*EXERCISE GOAL*: Look below and pull out each line with the word "will".

Dataset items:
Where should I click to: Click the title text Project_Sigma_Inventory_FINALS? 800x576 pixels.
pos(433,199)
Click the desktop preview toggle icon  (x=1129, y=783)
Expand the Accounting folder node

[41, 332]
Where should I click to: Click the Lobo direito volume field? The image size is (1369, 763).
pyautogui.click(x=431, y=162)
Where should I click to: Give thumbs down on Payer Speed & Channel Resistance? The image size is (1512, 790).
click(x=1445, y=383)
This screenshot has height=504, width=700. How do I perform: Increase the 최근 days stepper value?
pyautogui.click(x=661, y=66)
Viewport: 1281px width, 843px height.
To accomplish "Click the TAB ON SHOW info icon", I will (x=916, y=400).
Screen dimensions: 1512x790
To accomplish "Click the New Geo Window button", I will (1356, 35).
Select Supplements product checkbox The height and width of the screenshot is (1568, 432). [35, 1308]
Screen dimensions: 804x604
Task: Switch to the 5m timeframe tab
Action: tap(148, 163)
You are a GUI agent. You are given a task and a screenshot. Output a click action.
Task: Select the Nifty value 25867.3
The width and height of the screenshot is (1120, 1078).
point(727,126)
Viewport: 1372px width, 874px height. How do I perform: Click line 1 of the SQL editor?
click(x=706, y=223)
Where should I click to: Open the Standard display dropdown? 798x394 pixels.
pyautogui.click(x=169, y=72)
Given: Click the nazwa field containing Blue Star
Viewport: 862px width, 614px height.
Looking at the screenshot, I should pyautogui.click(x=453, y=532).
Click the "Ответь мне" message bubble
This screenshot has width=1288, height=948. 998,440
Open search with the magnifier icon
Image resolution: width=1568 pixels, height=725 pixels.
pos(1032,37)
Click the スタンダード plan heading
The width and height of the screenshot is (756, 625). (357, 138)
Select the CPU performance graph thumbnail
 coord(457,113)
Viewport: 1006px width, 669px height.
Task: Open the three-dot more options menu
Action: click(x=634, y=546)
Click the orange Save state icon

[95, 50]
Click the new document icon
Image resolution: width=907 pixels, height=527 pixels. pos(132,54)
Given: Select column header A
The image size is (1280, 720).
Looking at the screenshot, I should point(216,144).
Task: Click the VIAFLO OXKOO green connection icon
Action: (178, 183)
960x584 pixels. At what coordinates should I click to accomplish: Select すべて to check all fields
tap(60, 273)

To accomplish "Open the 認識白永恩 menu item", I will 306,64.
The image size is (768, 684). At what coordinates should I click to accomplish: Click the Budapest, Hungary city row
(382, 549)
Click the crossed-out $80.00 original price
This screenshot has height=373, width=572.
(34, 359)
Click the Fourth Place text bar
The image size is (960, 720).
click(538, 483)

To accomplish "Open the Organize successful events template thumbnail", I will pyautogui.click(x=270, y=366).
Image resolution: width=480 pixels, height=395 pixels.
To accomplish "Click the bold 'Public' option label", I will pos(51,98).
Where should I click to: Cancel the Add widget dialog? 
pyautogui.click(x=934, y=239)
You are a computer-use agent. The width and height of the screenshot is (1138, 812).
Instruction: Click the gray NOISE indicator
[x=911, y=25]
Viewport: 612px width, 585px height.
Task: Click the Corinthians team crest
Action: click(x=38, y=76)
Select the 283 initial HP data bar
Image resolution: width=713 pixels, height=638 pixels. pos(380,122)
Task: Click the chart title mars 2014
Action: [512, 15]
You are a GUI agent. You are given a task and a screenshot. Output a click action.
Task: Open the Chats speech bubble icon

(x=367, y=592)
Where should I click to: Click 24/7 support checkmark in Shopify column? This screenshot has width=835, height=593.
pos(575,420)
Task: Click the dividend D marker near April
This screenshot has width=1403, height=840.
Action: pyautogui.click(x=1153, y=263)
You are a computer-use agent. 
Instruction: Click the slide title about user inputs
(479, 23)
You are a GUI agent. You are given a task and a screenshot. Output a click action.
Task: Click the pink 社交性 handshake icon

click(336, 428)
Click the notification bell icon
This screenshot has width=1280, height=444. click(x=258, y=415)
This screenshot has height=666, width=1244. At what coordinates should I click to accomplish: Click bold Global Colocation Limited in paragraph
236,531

*ANSWER*:
To accomplish "Click the TAB ON SHOW info icon", I will (x=916, y=400).
To accomplish "Click the New Geo Window button", I will (1356, 35).
To accomplish "Open the 認識白永恩 menu item", I will 306,64.
To accomplish "Open the Organize successful events template thumbnail", I will pyautogui.click(x=270, y=366).
To accomplish "Click the bold 'Public' option label", I will pos(51,98).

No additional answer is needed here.